When characters act pompously in a Dickens novel, the author is most often indicating that they shouldn't be taken seriously by the reader. Mr. Wopsle is a parody of the self-important Victorian clergyman, who takes his own voice so seriously that he later moves to London to become an actor. The officiousness and silliness of Mr. Wopsle shows in his hyperbolic "theatrical declamation" of a simple mealtime prayer with friends. This is a strange occasion to speak in "theatrical" tones, but no one except Pip seems to blink an eye at either its delivery or "aspirations."
The "Ghost in Hamlet" and "Richard the Third" that Dickens alludes to are characters in plays by William Shakespeare.
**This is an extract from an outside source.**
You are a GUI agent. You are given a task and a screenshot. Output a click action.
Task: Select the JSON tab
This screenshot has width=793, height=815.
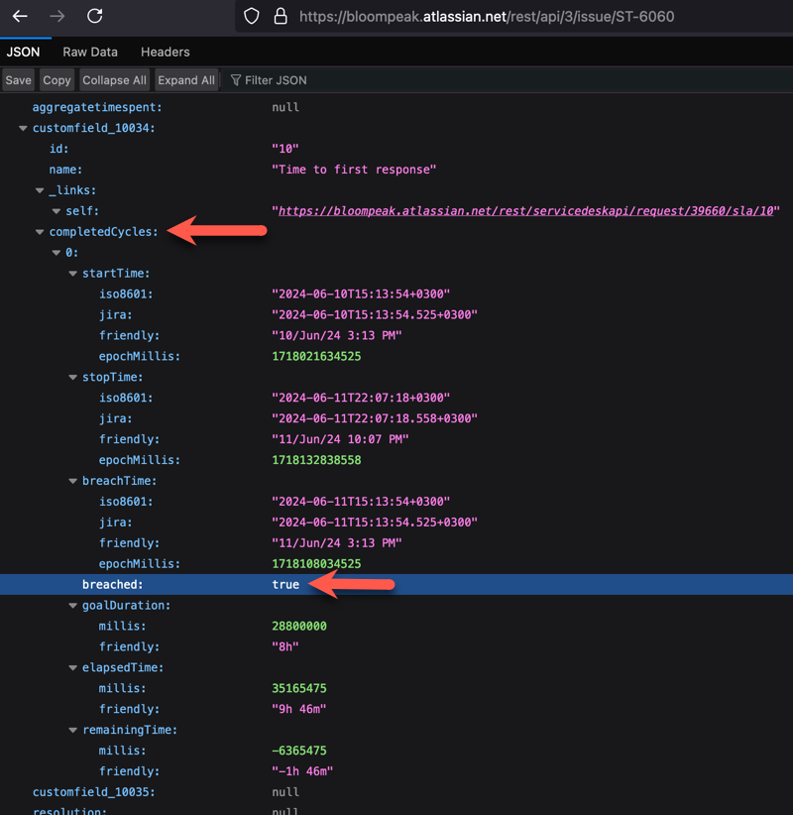(x=23, y=52)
Both are kings, both are known for ominous and dramatic speeches, and both are very long-winded. It's also notable that Mr. Wopsle's silly "grace" drags on, and Richard III and Hamlet are the two longest plays that Shakespeare wrote. Pip, in his position as first-person narrator, remembers this incident with tongue-in-cheek humor, describing it in a way that his childhood self, unaware of the finer points of Shakespeare, wouldn't have understood at the time.